# Process data in your database quickly.

If your table has millions of rows, one long query loop is usually slow.

A simple faster pattern is:

1. split rows into many ID ranges
2. process each range in parallel
3. combine range results

This pattern works best with a numeric column you can split into ranges, such as an indexed `id` column.

## Before you start

Make sure you have already:

1. installed Burla: `pip install burla`
2. connected your machine: `burla login`
3. started your cluster in the Burla dashboard

For this example, also install a PostgreSQL driver:

4. `pip install psycopg2-binary`

## Step 1: Decide your row ranges

Start with ranges that do not overlap.

```python
def build_id_ranges(start_id, end_id, rows_per_range):
    return [
        (range_start_id, min(range_start_id + rows_per_range - 1, end_id))
        for range_start_id in range(start_id, end_id + 1, rows_per_range)
    ]


id_ranges = build_id_ranges(start_id=1, end_id=100_000, rows_per_range=10_000)
```

## Step 2: Write one function that processes one range

Each function call opens its own database connection and handles one ID range.

```python
import psycopg2


def process_id_range(id_range):
    start_id, end_id = id_range

    with psycopg2.connect(
        host="localhost",
        dbname="app",
        user="app",
        password="app",
    ) as connection:
        with connection.cursor() as cursor:
            cursor.execute(
                "SELECT amount FROM orders WHERE id BETWEEN %s AND %s",
                (start_id, end_id),
            )
            amounts = [row[0] for row in cursor.fetchall()]

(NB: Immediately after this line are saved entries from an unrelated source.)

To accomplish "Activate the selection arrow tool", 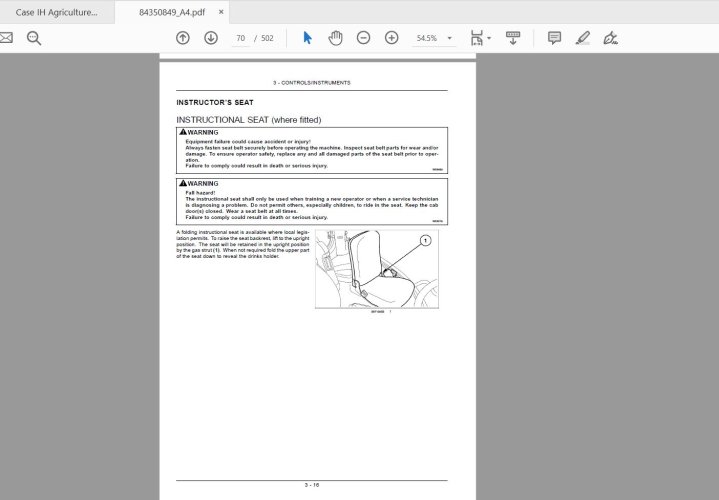I will tap(307, 38).
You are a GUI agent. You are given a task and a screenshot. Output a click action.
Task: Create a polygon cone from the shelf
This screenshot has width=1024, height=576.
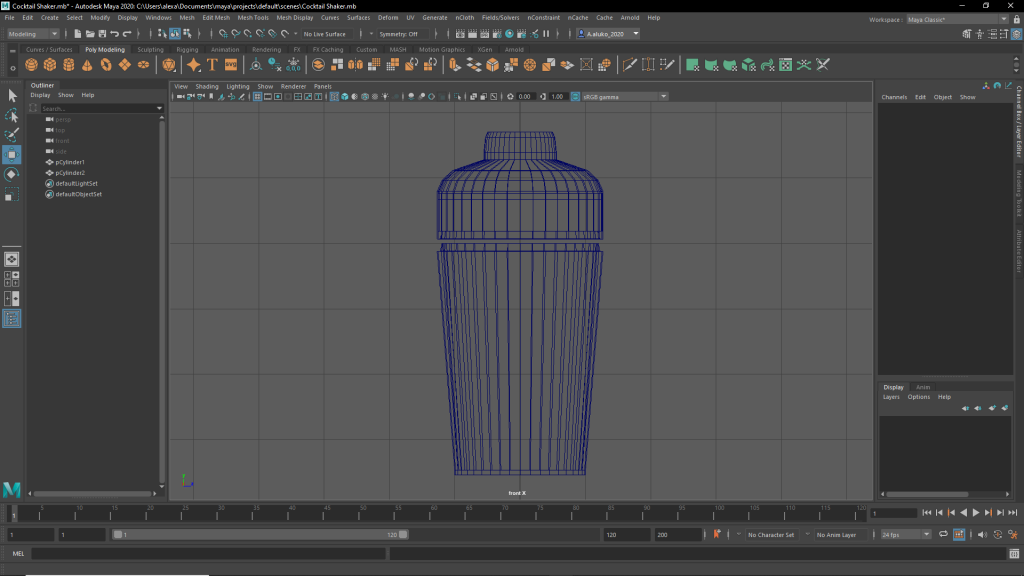[x=87, y=65]
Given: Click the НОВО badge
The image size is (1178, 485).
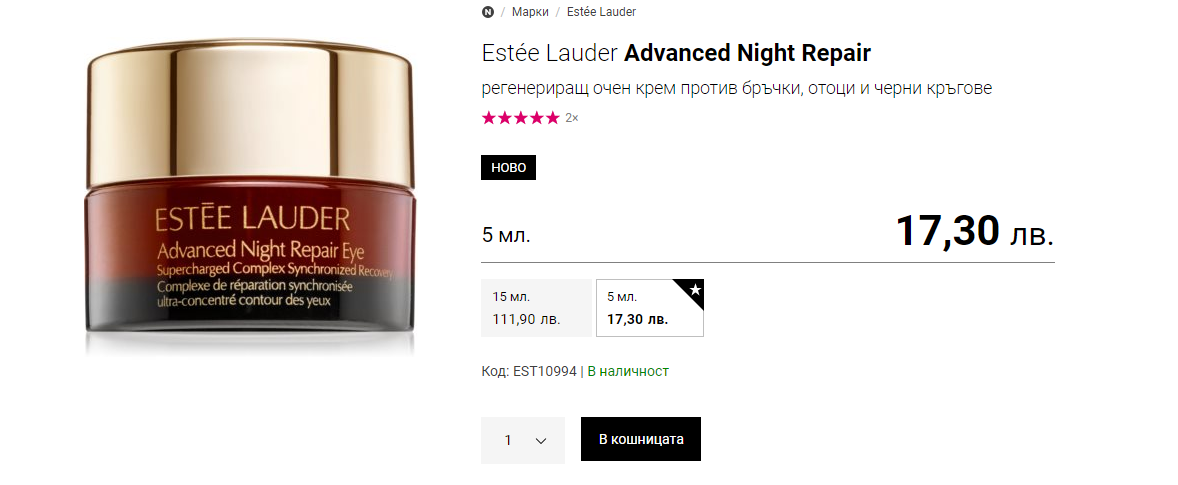Looking at the screenshot, I should coord(509,167).
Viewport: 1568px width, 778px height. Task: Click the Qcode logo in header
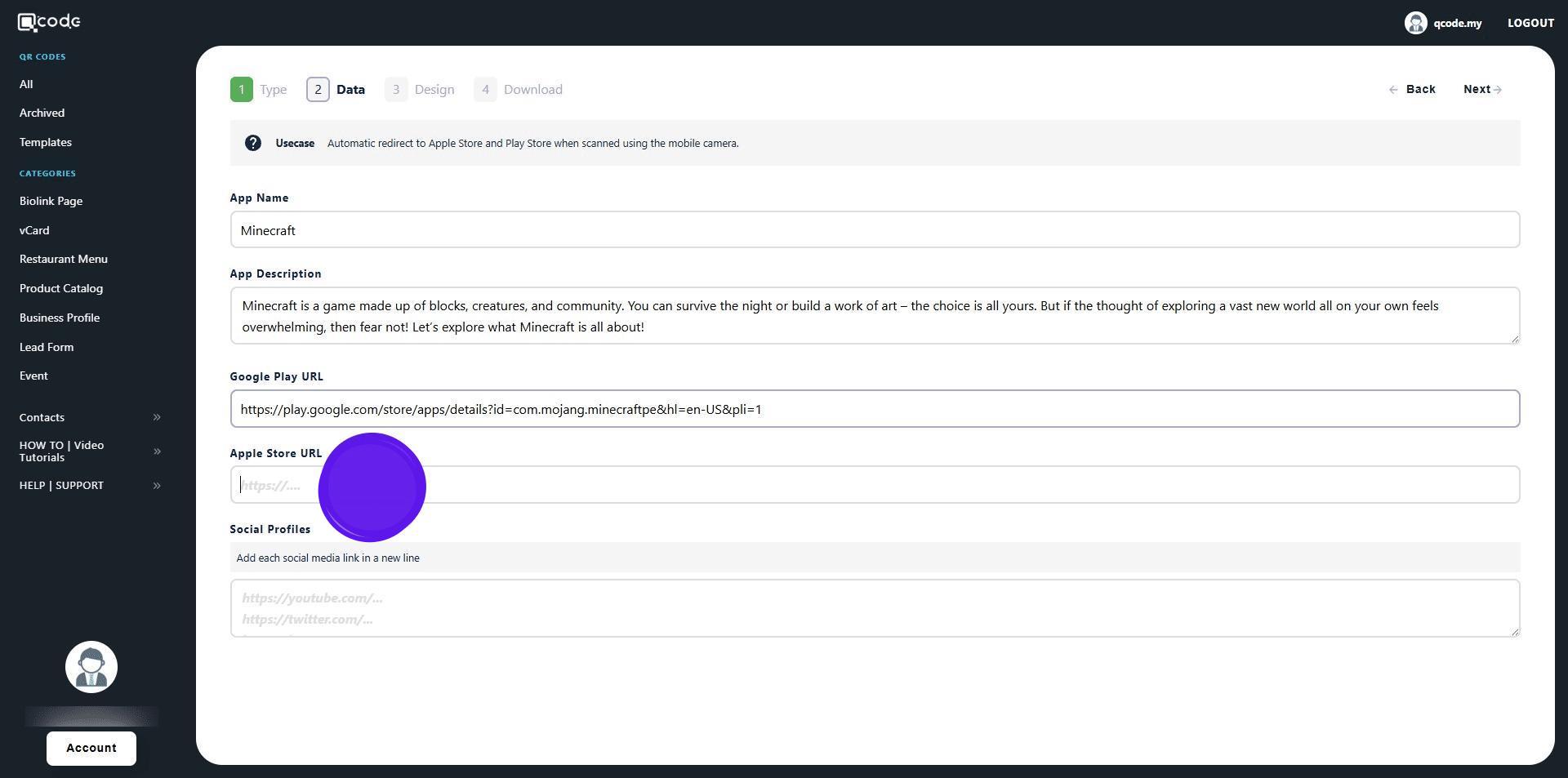tap(49, 22)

    return {"row_count": len(amounts), "total_amount": float(sum(amounts))}
```

## Step 3: Run all ranges in parallel

Pass the list of ranges to `remote_parallel_map`.

```python
from burla import remote_parallel_map

range_results = remote_parallel_map(process_id_range, id_ranges)
```

## Step 4: Combine the range results

Now compute one final total from all range outputs.

```python
total_rows = sum(range_result["row_count"] for range_result in range_results)
total_amount = sum(range_result["total_amount"] for range_result in range_results)

print(f"Total rows processed: {total_rows}")
print(f"Total amount: {total_amount}")
```

## Step 5: Run a small test before the full job

Always test first with a small ID window.

```python
from burla import remote_parallel_map

small_test_ranges = build_id_ranges(start_id=1, end_id=5_000, rows_per_range=1_000)
remote_parallel_map(process_id_range, small_test_ranges)
```

After small tests succeed, run your full range list.